Text for analysis |
The benefit of physical activity in type 1 diabetes (TIDM) was appreciated well before the more recent improvement and advances in diabetes treatment introduced by the Diabetes Control and Complications Trial (DCCT) [1–3]. Physical exercise in adolescents with TIDM is associated with improved lipid levels and lipoprotein (a) . It has also been found to have a positive effect on blood glucose control by improving insulin sensitivity, stimulating muscle glucose uptake, and subsequently leading to decreased insulin requirements [5, 6]. Other studies have found that not only is there an improvement in insulin sensitivity but that Physical Working Capacity, a measure of aerobic fitness, is also found to be improved with increased energy expenditure in adolescents with TIDM . The long-term benefits of exercise also include a reduced risk of coronary artery disease and stroke . Thus, routine physical exercise is integral in helping to prevent chronic diseases in all children, including those with diabetes.
There are not only physical but also emotional benefits to routine physical exercise . In a study by Wiesinger, 23 otherwise healthy patients with history of TIDM underwent a 4-month exercise study and were found to have both improved metabolic control and also Health Related Quality of Life, a measure of daily functioning and general well being . Other studies have also found that physical activity is associated with a reduction in the symptoms of depression and anxiety  and with an improvement in self-esteem . Physical activity is therefore important in helping to foster growth and development during childhood.
However, recent data on the amount of physical activity among adolescent females with TIDM and its association with glycemic control are limited and often conflicting. Some studies have shown that improved A1c is associated with increased physical activity in women , but others have not found an association [14–16]. The few studies that have looked at physical activity in adolescent females are concerning in that they have found that there is a tendency toward less physical activity [15–17] and increased prevalence of obesity among adolescent females with TIDM . Thus, it is important to better understand if adolescent females with TIDM are also at increased risk for less physical activity and to better understand the relationship between physical activity and glycemic control.

Data to examine |
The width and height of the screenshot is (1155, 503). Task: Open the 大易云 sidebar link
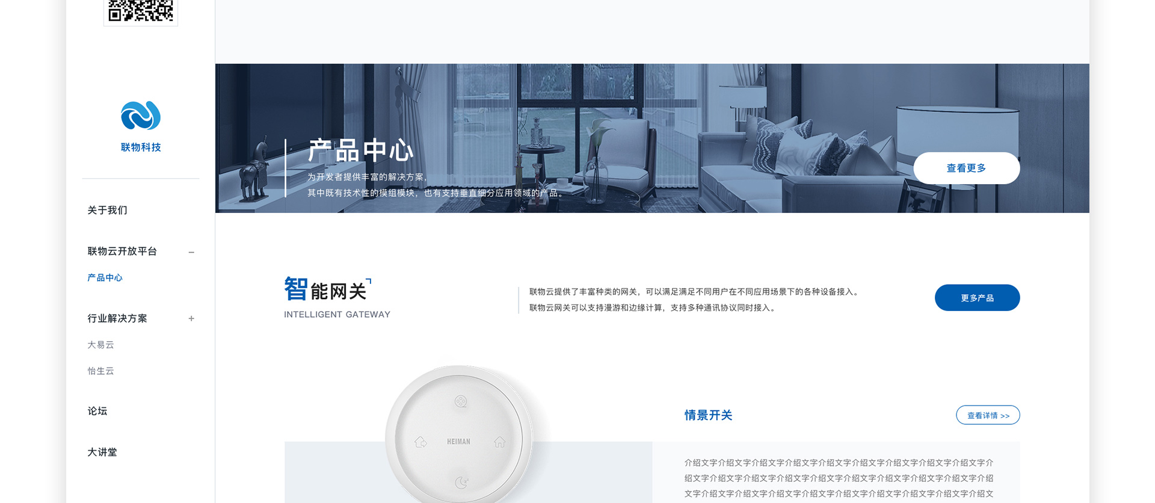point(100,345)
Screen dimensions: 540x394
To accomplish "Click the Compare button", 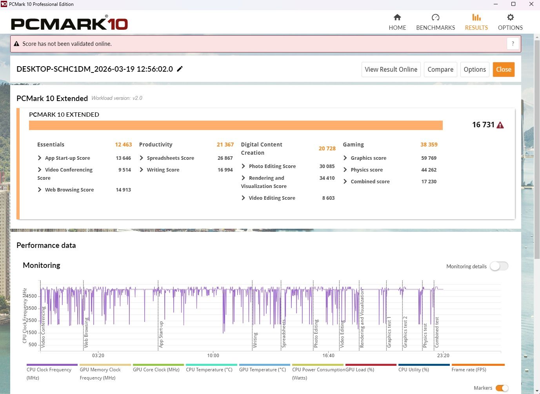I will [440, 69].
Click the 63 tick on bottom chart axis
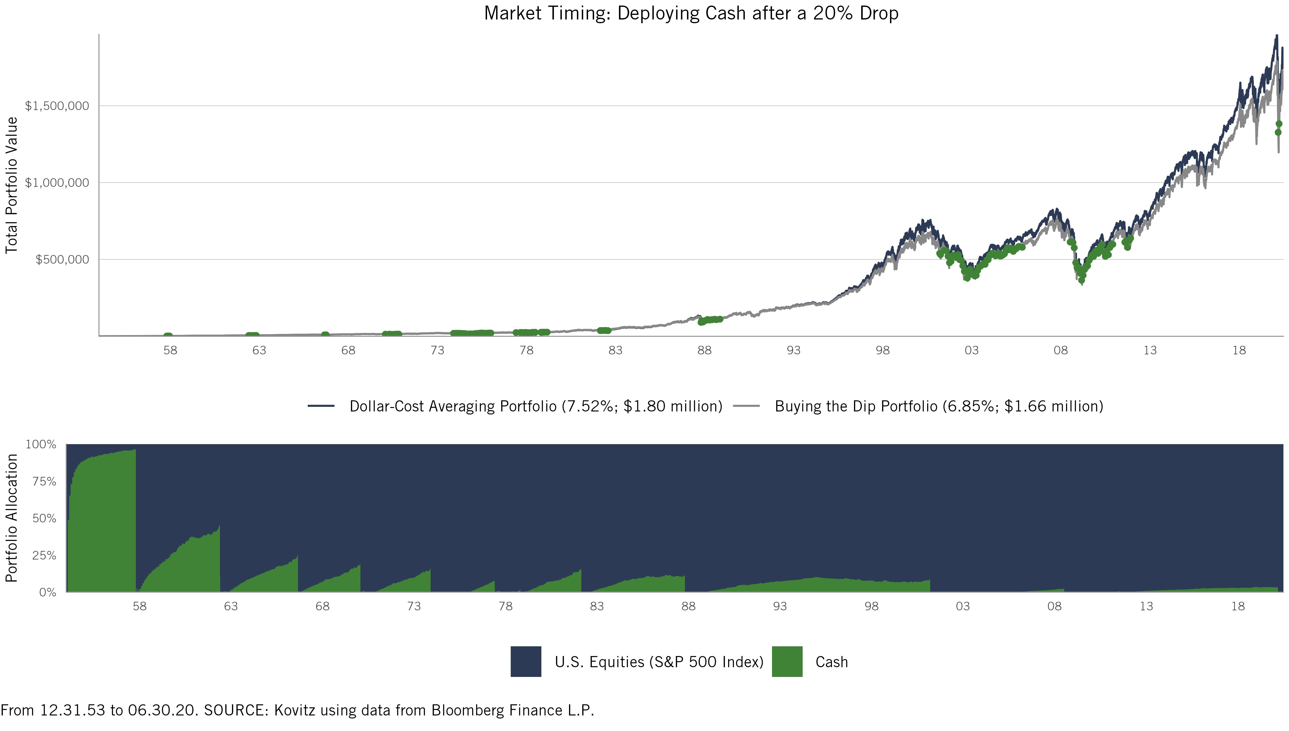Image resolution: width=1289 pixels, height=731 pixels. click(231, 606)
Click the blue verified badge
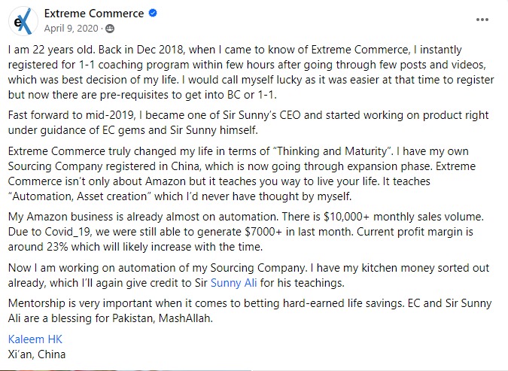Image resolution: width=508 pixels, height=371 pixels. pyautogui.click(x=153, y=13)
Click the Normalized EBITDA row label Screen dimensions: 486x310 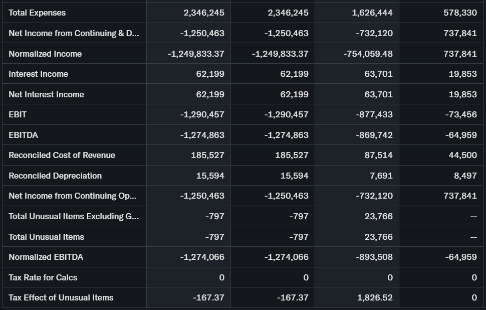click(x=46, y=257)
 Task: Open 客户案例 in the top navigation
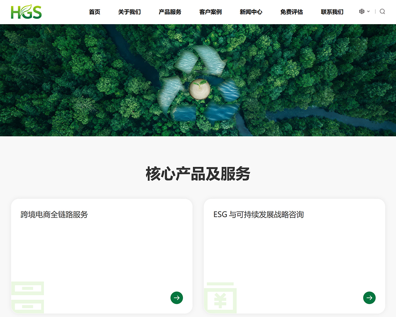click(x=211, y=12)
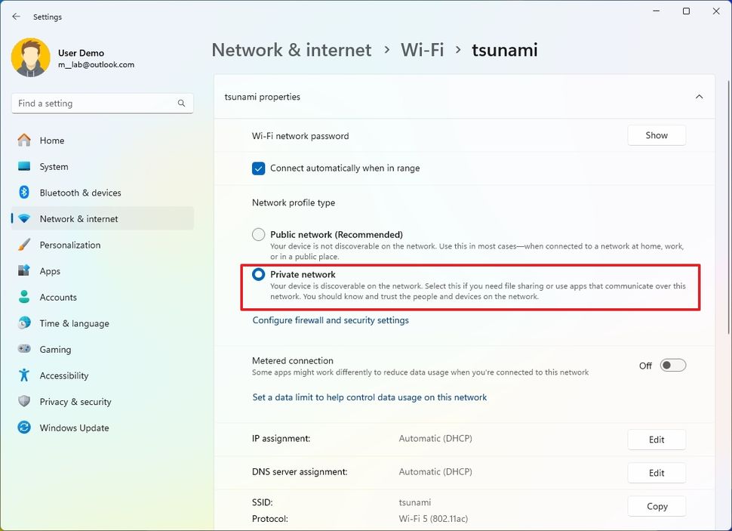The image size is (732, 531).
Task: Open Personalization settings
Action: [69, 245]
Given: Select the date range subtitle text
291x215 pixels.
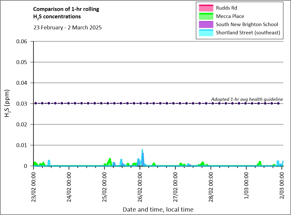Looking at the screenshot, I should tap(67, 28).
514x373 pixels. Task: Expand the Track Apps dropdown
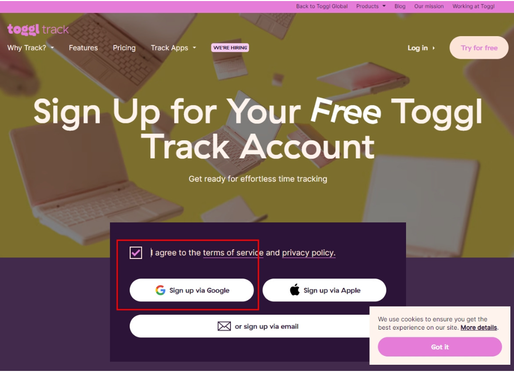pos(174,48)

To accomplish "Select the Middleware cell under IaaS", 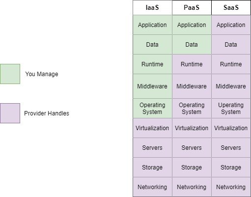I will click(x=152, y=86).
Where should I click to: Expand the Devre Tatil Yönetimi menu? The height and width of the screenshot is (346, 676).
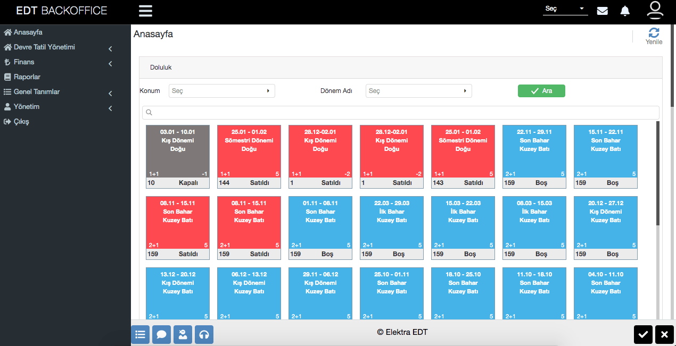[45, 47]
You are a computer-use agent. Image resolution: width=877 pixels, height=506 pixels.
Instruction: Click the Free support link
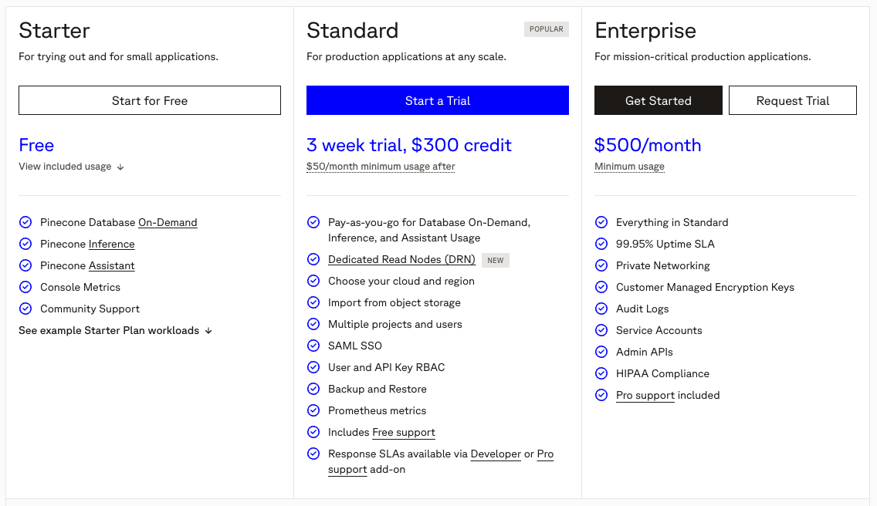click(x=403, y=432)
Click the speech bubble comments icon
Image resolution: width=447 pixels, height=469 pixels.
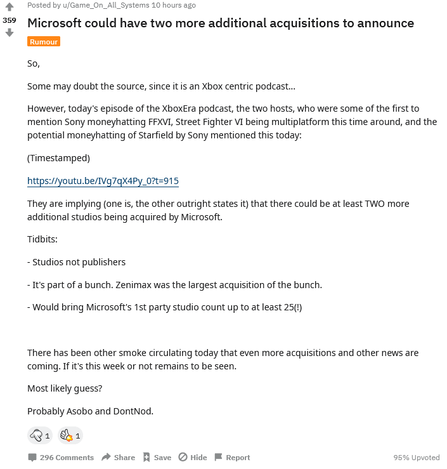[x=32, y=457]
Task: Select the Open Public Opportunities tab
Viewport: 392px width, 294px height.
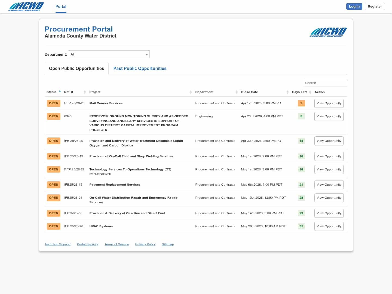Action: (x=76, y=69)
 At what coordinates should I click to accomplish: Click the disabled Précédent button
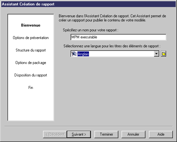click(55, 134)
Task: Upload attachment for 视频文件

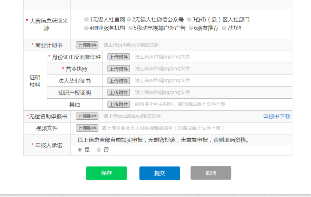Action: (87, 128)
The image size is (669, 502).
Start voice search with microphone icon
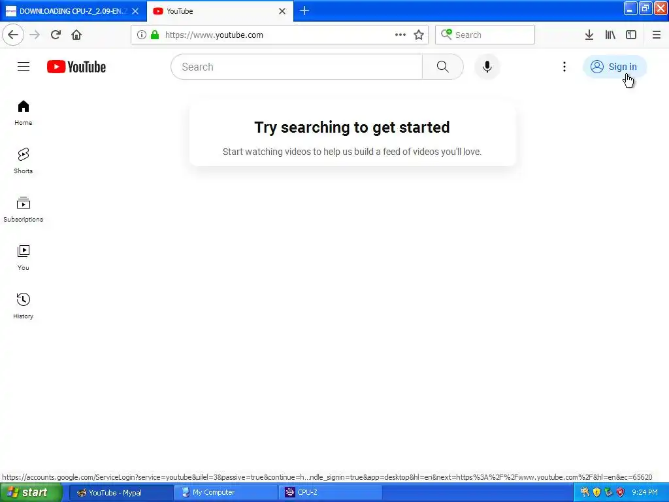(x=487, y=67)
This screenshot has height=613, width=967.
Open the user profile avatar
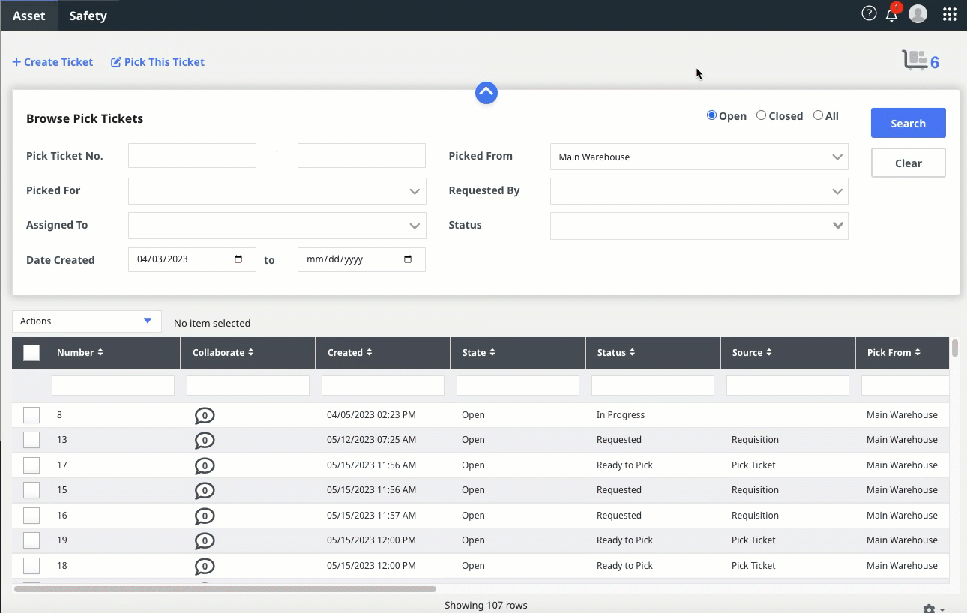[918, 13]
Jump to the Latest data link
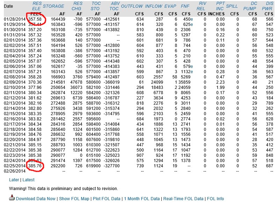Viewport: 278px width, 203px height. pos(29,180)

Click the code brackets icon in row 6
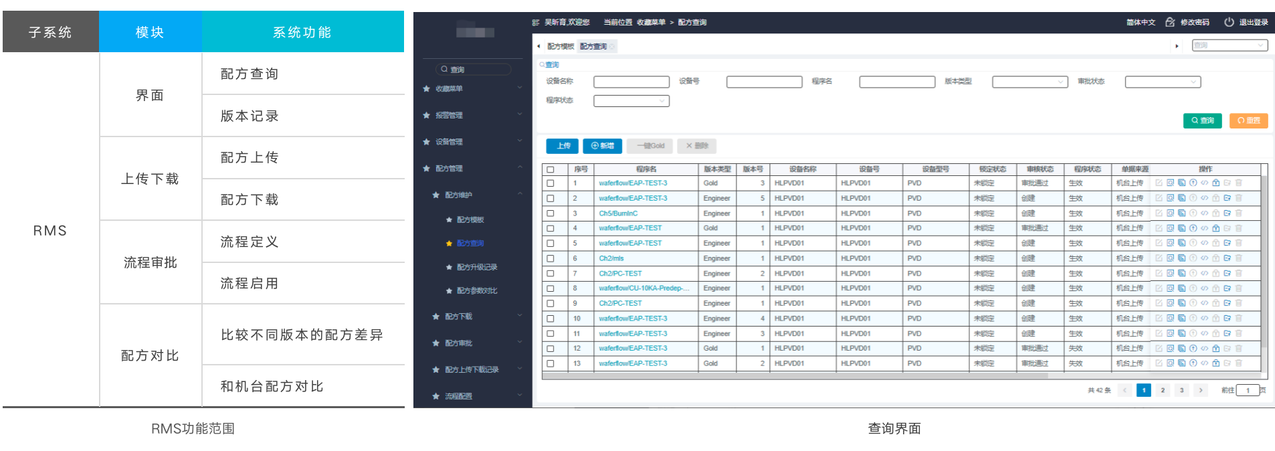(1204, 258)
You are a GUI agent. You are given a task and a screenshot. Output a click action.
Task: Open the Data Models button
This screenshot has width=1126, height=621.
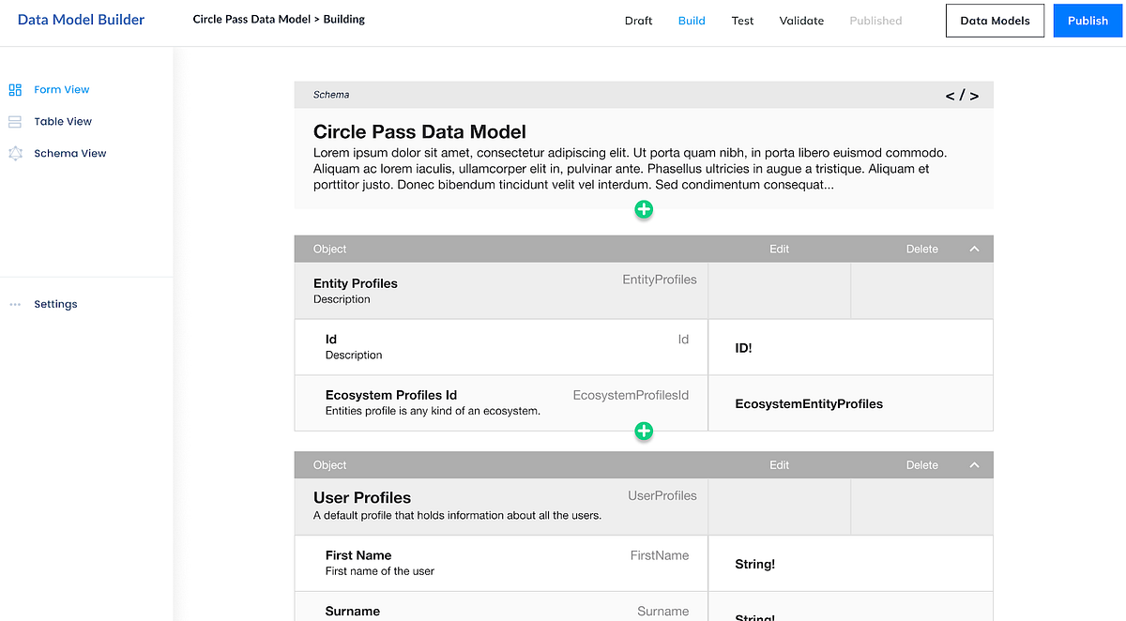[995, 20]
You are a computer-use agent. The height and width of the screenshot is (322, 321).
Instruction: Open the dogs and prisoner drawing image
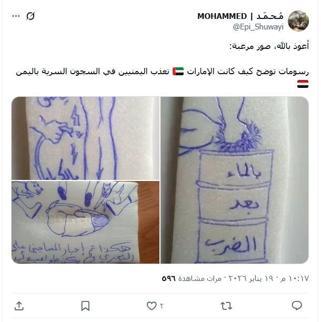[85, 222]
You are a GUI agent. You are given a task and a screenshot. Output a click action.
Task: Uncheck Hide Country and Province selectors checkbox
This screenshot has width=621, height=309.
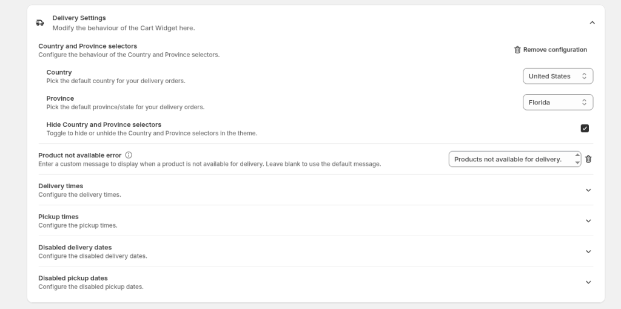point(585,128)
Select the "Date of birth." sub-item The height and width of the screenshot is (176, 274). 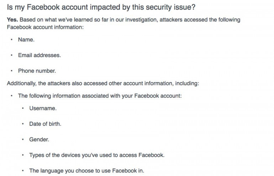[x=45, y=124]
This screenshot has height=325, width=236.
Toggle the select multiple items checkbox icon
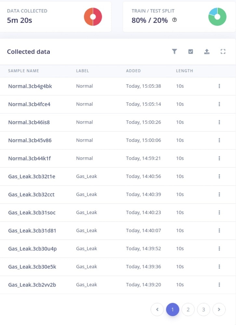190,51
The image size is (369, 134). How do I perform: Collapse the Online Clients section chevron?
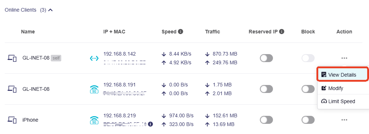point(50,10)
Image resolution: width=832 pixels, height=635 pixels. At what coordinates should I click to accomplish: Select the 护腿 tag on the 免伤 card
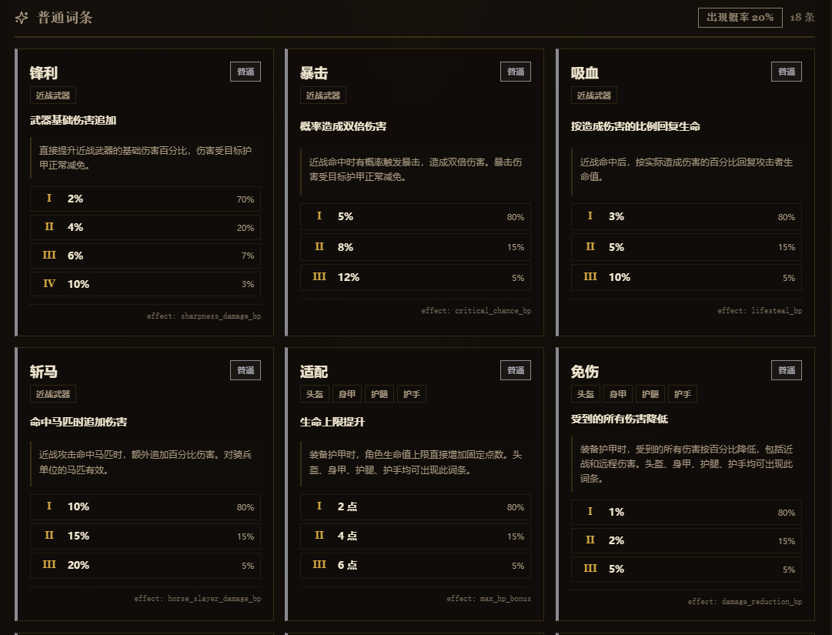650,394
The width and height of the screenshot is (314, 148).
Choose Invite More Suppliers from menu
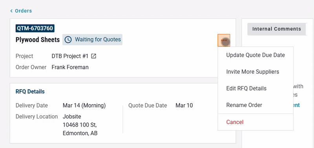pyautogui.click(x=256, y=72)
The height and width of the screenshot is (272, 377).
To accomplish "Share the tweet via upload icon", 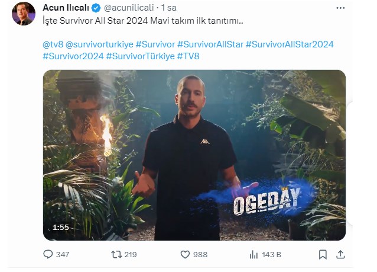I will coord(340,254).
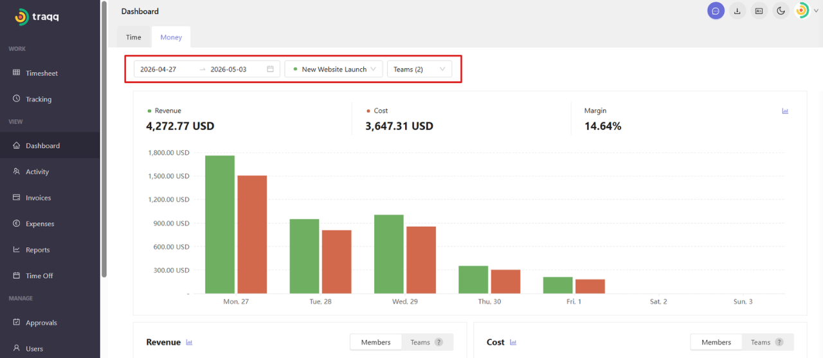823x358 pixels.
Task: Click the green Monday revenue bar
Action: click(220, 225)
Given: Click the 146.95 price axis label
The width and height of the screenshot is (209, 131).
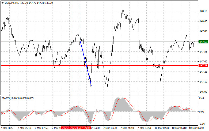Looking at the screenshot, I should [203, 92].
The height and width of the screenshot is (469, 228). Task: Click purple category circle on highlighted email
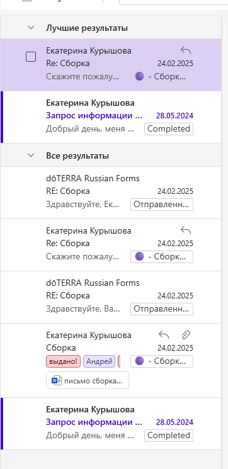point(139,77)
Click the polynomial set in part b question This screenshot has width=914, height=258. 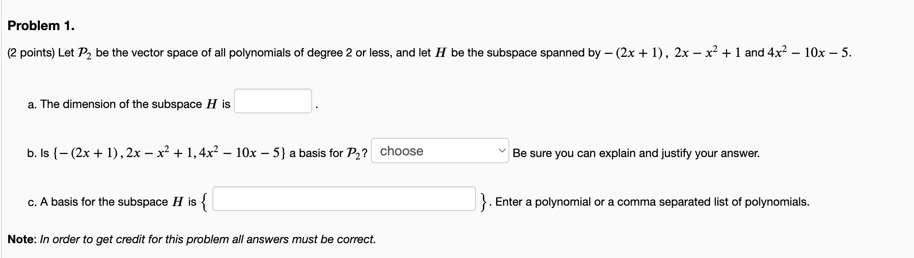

Work to complete |
**1)** From the passage on physical activity in type 1 diabetes, copy out word for word the part that opens with the words containing "However, recent data" and closes with "and glycemic control.".
**2)** According to the passage on physical activity in type 1 diabetes, how many patients took part in Wiesinger's exercise study, and how long did it last?
**3)** List the ways, given in the first paragraph of the passage on physical activity in type 1 diabetes, by which physical exercise has a positive effect on blood glucose control.

Answers to the exercise |
**1)**
However, recent data on the amount of physical activity among adolescent females with TIDM and its association with glycemic control are limited and often conflicting. Some studies have shown that improved A1c is associated with increased physical activity in women , but others have not found an association [14–16]. The few studies that have looked at physical activity in adolescent females are concerning in that they have found that there is a tendency toward less physical activity [15–17] and increased prevalence of obesity among adolescent females with TIDM . Thus, it is important to better understand if adolescent females with TIDM are also at increased risk for less physical activity and to better understand the relationship between physical activity and glycemic control.

**2)** 23 patients took part, and the study lasted 4 months.

**3)**
- Improving insulin sensitivity
- Stimulating muscle glucose uptake
- Leading to decreased insulin requirements